When treating septic peritonitis, your aim is to manage the septic shock and control the source of infection
What can you do to manage the septic shock as a result of septic peritonitis?
Administer broad spectrum antibiotics
Goal directed fluid therapy
Vasopressors
Why might you need to administer vasopressors to manage septic shock?
Sepsis causes vasodilation and hypotension due to the systemic inflammatory response so vasopressors should be administered to trigger vasocontriction to improve the blood pressure
Which four methods can be used to control the source of infection when treating septic peritonitis?
Administer broad spectrum antibiotics
Exploratory laparotomy
Peritoneal lavage
Abdominal drainage
What is bile peritonitis?
Bile peritonitis is the leakage of bile into the peritoneal cavity
List three possible causes of bile peritonitis
Traumatic gall bladder rupture
Post hepatic biliary obstruction
Chemical erosion of the gall bladder
What is one of the main clinical signs of bile peritonitis?
Icterus
Which diagnostic tools can be used to help diagnose a bile peritonitis?
Biochemistry
Abdominocentesis
Radiography
Ultrasound
How can you confirm that the fluid collected from an abdominocentesis is a bile peritonitis?

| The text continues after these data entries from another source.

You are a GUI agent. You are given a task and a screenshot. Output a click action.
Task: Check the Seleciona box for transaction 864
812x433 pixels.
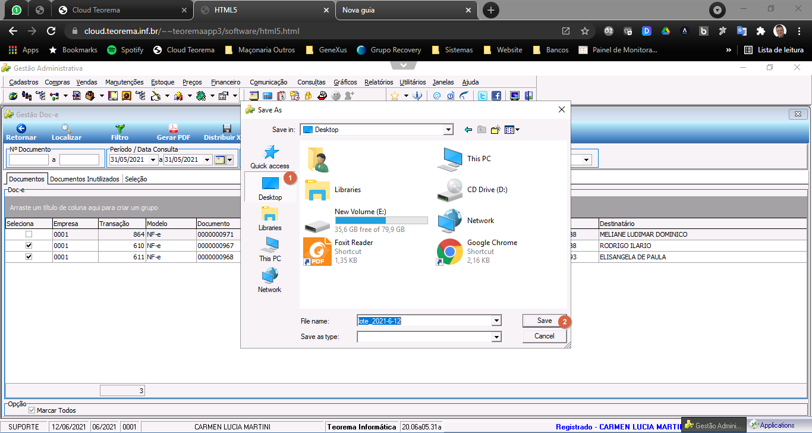pos(29,234)
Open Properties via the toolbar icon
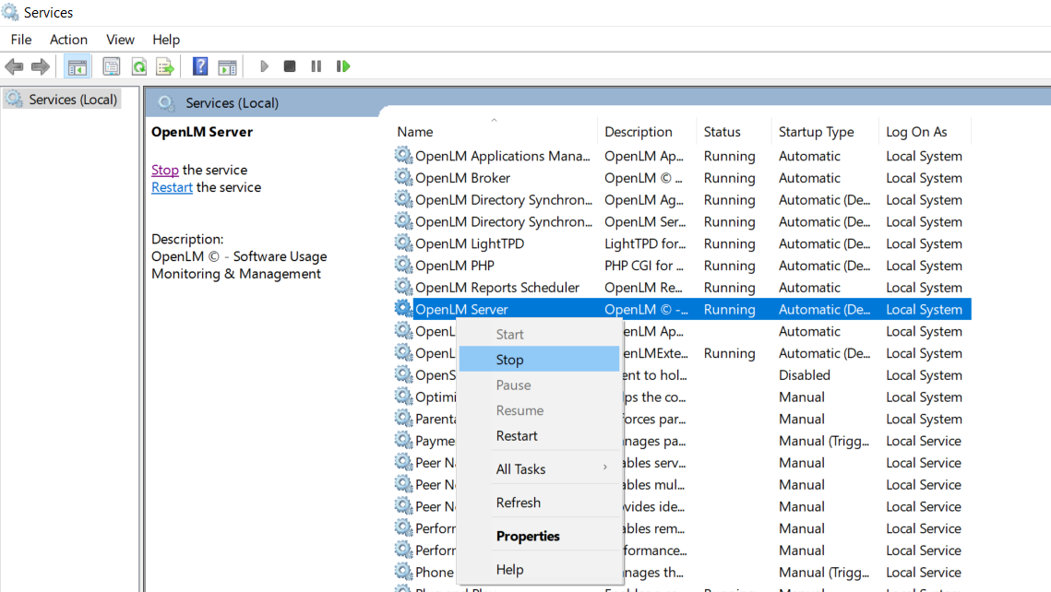 (112, 66)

To confirm the fluid collected from the abdominocentesis is a bile peritonitis, you should compare the ratios between the effusion bilirubin and the blood bilirubin levels
What ratio between effusion bilirubin and blood bilirubin levels is indicative of bile peritonitis?
A ratio of more than 2:1 (effusion bilirubin: blood bilirubin)

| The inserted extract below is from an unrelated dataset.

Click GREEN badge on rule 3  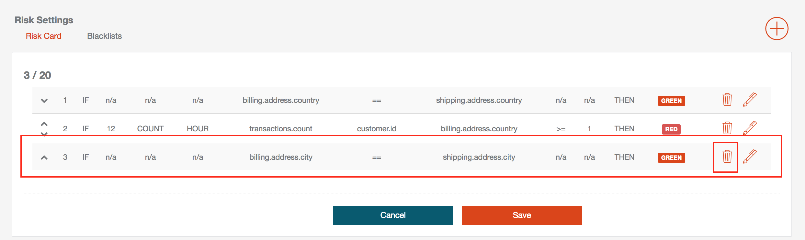pyautogui.click(x=671, y=158)
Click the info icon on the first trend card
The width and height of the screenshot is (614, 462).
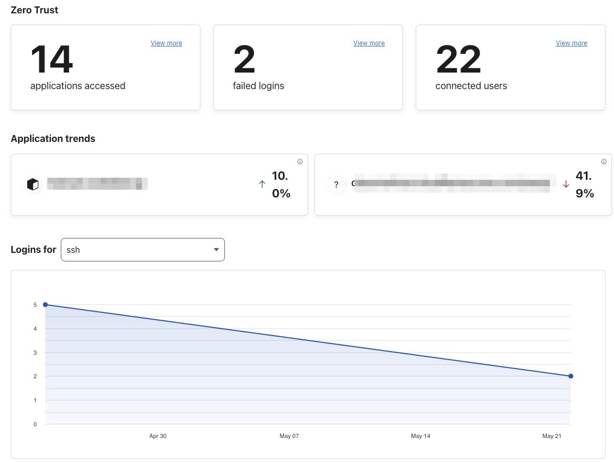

How do you treat a bile peritonitis?
A bile peritonitis often required surgical intervention but it is important to stabilise the patient before surgery
How do you stabilise a patient with a bile peritonitis?
Goal directed fluid therapy
Supplement with fresh frozen plasma or vitamin K
Why should you supplement a patient with bile peritonitis with fresh frozen plasma or vitamin K?

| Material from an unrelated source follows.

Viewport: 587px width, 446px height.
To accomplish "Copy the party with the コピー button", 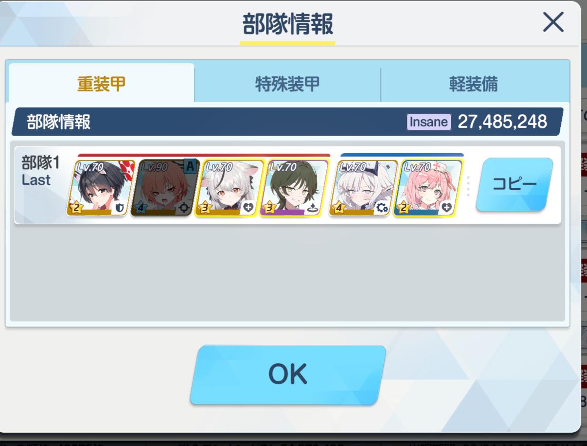I will [515, 184].
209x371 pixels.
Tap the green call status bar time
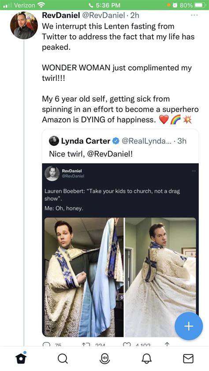tap(105, 5)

Bile peritonitis can cause coagulopathies
Which three surgical methods can be used to treat a bile peritonitis?
Exploratory laparotomy
Peritoneal lavage
Abdominal drainage
What is traumatic pancreatitis?
Traumatic pancreatitis is inflammation of the pancreas which can be caused by direct or indirect trauma
What can occur when there is direct trauma to the pancreas?
Direct trauma to the pancreas can cause leakage of pancreatic enzymes which can cause autodigestion of the pancreas
In which species is traumatic pancreatitis very common?